Limero was riding next to Maasil making the boy repeat the lessons learned the day before.

While he was reciting, his clear juvenile voice raised so that his master could hear him, a bee landed on his forearm, the bright insect danced its little dance on the forearm. It startled the kid and impulsively he swatted it and felt the pain of the stung adn he brushed the little corpse off.

"you shouldn't have done that, Maasil," Limero said, "It was not going to sting you unless it felt threatened. Learn to control your fears, and next time you'll have the opportunity to observe the bee before it takes off."

Maasil nodded a grudging ascent to Limero but kept rubbing the spot where the bee had stung him. "Master? It really burns." The boys voice was tiny as if he feared and other lecture.

"I know it does. The more you'll rub it the worse it'll get."

Maasil stared and stopped immediately his intense scratching, he looked down at his hand then at the sting on his arm.

"But it really hurts."

"Well," it was obvious Limero was trying not to smile, "first lesson out of this is: if you act too fast there is a good chance you'll regret it."

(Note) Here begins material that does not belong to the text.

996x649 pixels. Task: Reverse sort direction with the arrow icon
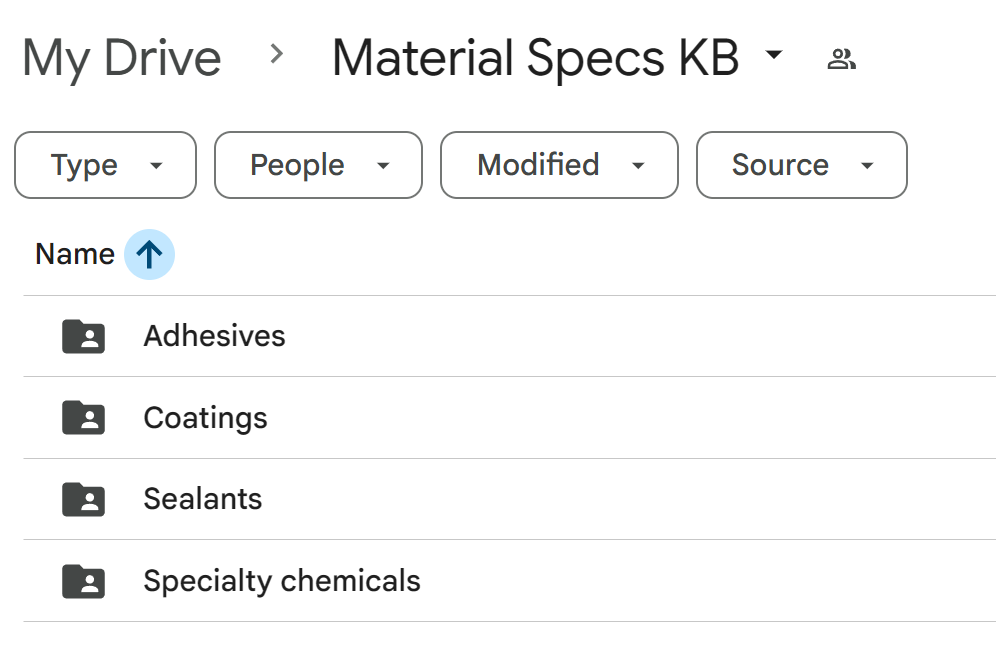(149, 255)
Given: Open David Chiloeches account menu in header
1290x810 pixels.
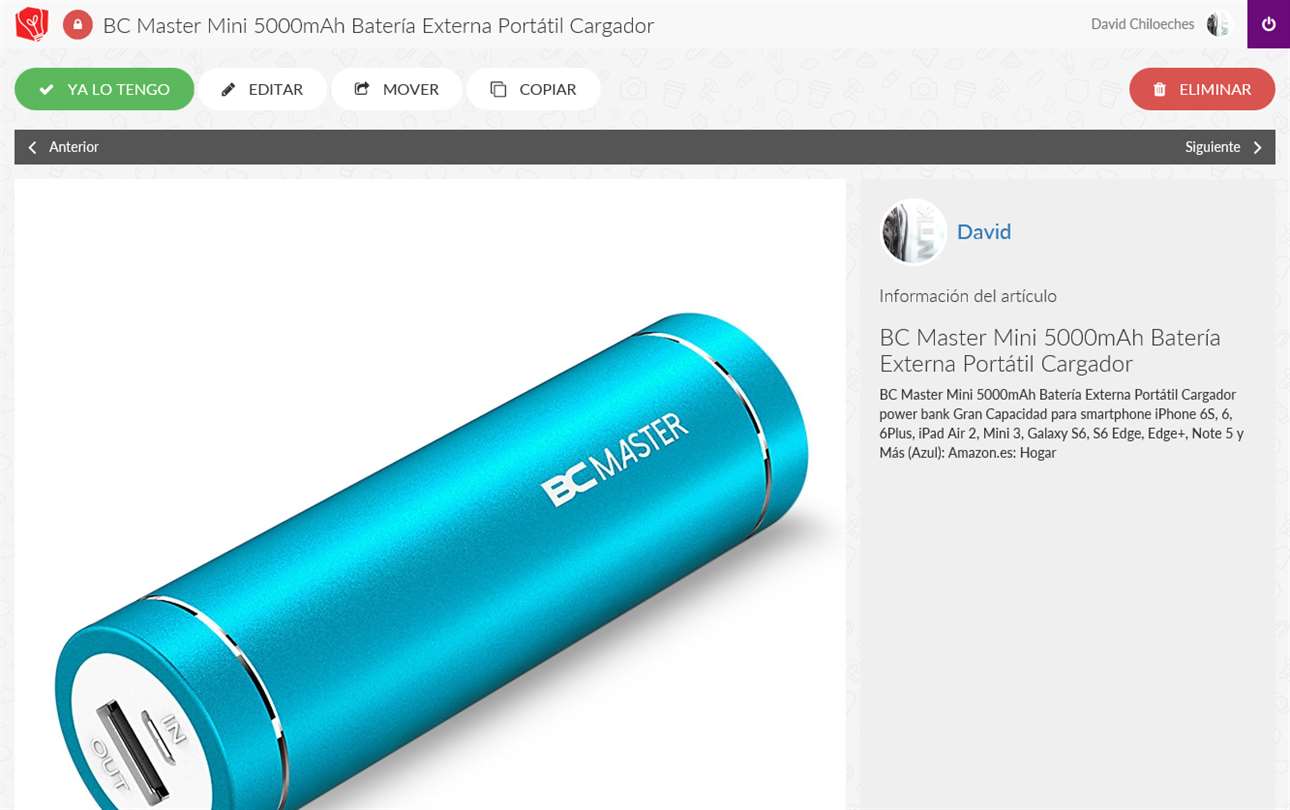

"But master, Baalbek keeps telling the opposite to the boys. He says: 'don't think. Act' all the time, doesn't he?"

"It is a different context, they are learning the art of battle not an ethic for a healer's life. The second lesson, now, is understanding why the bee stung you, don't you think? You swatted it, in order to kill it. Why kill something if you could have gently brushed it aside? I know," Limero said to Maasil opening his mouth to interrupt, "you were afraid it was going to sting you, and it did but only because, and rightfully so, it felt threatened. The last lesson is: how? How does it burn so? And why scratching it makes it worse?"

One could tell by Maasil's face that he was putting all his concentration into Limero's words as his masters continued looking in the distance far ahead of them.

"Clear your mind, like you learned in healing class. Focus on something small and then smaller and smaller until you can see with your minds eye how matter is constructed."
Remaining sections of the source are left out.